Uma noite longa demais

Olá, amável leitor, graciosa leitora. Outra vez, Gentil dos Anjos Flores da Purificação, seu criado. Leiam este emaranhado de espinhos.

Bom Jesus amanheceu com um céu carregado de densas nuvens. O horizonte plúmbeo compunha um cenário triste, opressor, parecendo que a Natureza queria contribuir com uma decoração característica para os sombrios acontecimentos daquele dia.
Catherine, uma amiga, quarentona simpática, grande ser humano, vinha de cabeça baixa com um lenço a enxugar o nariz. Atravessei a rua para cumprimentá-la, mas quando me aproximei, senti um calafrio.

A face irretocável do desespero! Rosto inchado, borrado pela maquiagem diluída pelas lágrimas que fluíam aos borbotões.
– Que bicho a mordeu, Catherine...? Epa..., epa..., não chore..., calma..., calma...

Praticamente arrastei-a até um banco da Praça Astolpho Lobo. Antes de sentar-se ela desabou em meu ombro num choro ainda mais convulsivo, descontrolado, balbuciando palavras desconexas. - Minha filha...

- Hein???!!! – exclamei sobressaltado, pensando na bonita jovem de 18 anos, carinhosa, simpática, um doce de criatura, como a mãe. Para mim sempre será aquela garotinha que vi crescer, considerando-a como minha própria filha.

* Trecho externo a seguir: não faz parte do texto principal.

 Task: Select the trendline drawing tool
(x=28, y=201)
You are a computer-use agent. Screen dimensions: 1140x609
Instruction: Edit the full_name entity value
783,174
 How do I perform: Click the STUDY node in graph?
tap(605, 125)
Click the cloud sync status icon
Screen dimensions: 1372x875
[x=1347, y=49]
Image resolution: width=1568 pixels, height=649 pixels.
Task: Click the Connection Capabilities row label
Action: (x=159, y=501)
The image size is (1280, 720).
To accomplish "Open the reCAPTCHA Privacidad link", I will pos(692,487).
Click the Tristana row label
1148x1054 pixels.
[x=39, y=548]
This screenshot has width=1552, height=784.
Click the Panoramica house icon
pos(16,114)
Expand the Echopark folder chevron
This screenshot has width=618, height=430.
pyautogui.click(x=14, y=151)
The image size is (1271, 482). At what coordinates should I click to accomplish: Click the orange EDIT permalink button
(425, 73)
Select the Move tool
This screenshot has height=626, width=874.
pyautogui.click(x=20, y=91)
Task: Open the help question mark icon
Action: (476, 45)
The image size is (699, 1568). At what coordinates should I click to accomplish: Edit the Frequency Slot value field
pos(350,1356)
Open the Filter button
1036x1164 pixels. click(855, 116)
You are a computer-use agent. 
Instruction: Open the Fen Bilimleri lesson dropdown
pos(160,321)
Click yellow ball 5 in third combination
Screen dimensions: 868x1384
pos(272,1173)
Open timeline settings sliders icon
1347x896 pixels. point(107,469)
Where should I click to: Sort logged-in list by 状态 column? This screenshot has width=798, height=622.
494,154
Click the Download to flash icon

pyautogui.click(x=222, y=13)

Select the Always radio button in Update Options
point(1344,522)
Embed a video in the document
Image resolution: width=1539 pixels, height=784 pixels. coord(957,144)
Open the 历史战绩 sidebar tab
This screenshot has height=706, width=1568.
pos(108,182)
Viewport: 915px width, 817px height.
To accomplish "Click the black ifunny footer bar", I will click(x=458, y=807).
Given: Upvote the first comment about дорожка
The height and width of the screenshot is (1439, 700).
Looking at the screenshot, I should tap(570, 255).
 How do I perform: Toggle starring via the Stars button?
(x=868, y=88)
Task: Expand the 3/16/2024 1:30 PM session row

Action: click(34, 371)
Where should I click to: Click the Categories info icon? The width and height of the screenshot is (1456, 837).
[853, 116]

– O que aconteceu à Tárin? -, perguntei já também meio descontrolado, adrenalina a mil.

Em meio aos soluços, as informações começaram a surgir:
- Ela..., ela..., na Internet..., mais prantos a contrariar minha aguda curiosidade.

- Internet... O que tem a Internet?, indaguei com uma calma aparente que estava longe de sentir de verdade.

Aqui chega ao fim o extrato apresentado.